Estuvieron allí jugando todo el día, y al llegar la
noche los niños fueron a despedirse del Gigante.
“Pero, ¿dónde está el más pequeñito?”, preguntó el
Gigante, “¿ese niño que subí al árbol del rincón?”
El Gigante lo quería más que a los otros, porque el
pequeño le había dado un beso.
“No lo sabemos” respondieron los niños, “se marchó
solito.”
“Decidle que vuelva mañana” dijo el Gigante.

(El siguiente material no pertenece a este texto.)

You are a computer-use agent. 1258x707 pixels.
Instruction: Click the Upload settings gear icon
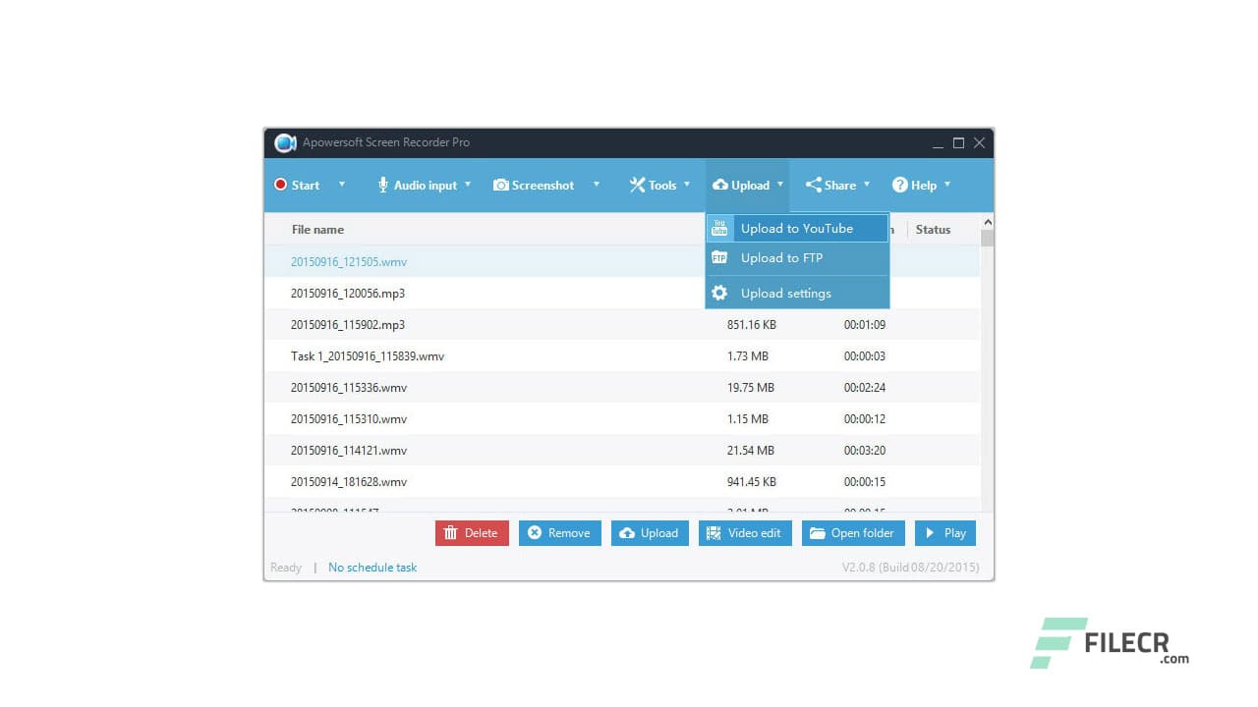pyautogui.click(x=719, y=292)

Pero los niños contestaron que no sabían dónde vivía y
que nunca lo habían visto antes. Y el Gigante se quedó
muy triste.
Todas las tardes, al salir
de la escuela, los niños iban a jugar con el Gigante.

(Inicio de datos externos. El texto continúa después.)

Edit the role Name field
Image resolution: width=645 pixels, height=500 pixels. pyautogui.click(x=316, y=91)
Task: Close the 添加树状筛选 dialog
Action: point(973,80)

Pero al más pequeñito, a ese que el Gigante más quería,
no lo volvieron a ver nunca más. El Gigante era muy
bueno con todos los niños, pero echaba de menos a su
primer amiguito y muy a menudo se acordaba de él.

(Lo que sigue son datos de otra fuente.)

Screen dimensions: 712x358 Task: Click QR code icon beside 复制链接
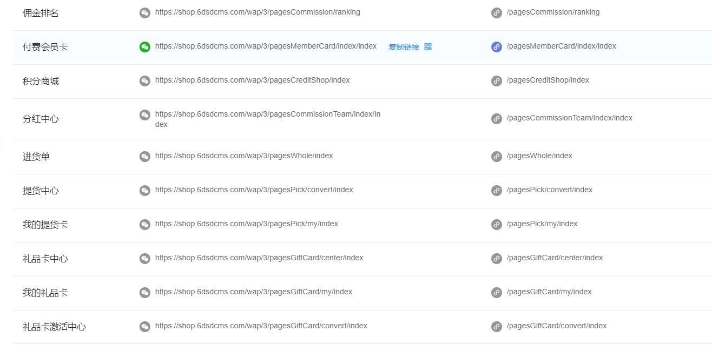[428, 47]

“¡Cómo me gustaría volverlo a ver!” repetía.
Fueron pasando los años, y el Gigante envejeció y sus
fuerzas se debilitaron. Ya no podía jugar; pero, sentado
en un enorme sillón, miraba jugar a los niños y admiraba
su jardín.
“Tengo muchas flores hermosas”, decía, “pero los niños
son las flores más hermosas de todas.”
Una mañana de Invierno, miró por la ventana mientras se
vestía. Ya no odiaba el Invierno, pues sabía que el
Invierno era simplemente la Primavera dormida, y que las
flores estaban descansando.
Sin embargo, de pronto se restregó los ojos, maravillado,
y miró, miró…
Lo que estaba viendo era realmente maravilloso. En el
rincón más alejado del jardín había un árbol cubierto
por completo de flores blancas. Todas sus ramas eran
doradas, y de ellas colgaban frutos de plata. Debajo del
árbol estaba parado el pequeñito a quien tanto había
echado de menos.
Lleno de alegría, el Gigante bajó corriendo las
escaleras y entró en el jardín. Pero cuando llegó junto
al niño, su rostro enrojeció de ira, y dijo:
“¿Quién se ha atrevido a hacerte daño?” Porque en la
palma de las manos del niño había huellas de clavos, y
también había huellas de clavos en sus pies.
“¿Pero, quién se atrevió a herirte?”, gritó el Gigante.
“Dímelo, para coger mi espada y matarlo.”
“¡No!”, respondió el niño. “Estas son las heridas del
Amor.”
“¿Quién eres tú, mi pequeño niñito?”, preguntó el
Gigante, y un extraño temor lo invadió, y cayó de
rodillas ante el pequeño.
Entonces el niño sonrió al Gigante, y le dijo:
“Una vez tú me dejaste jugar en tu jardín; hoy jugarás
conmigo en mi jardín, que es el Paraíso.”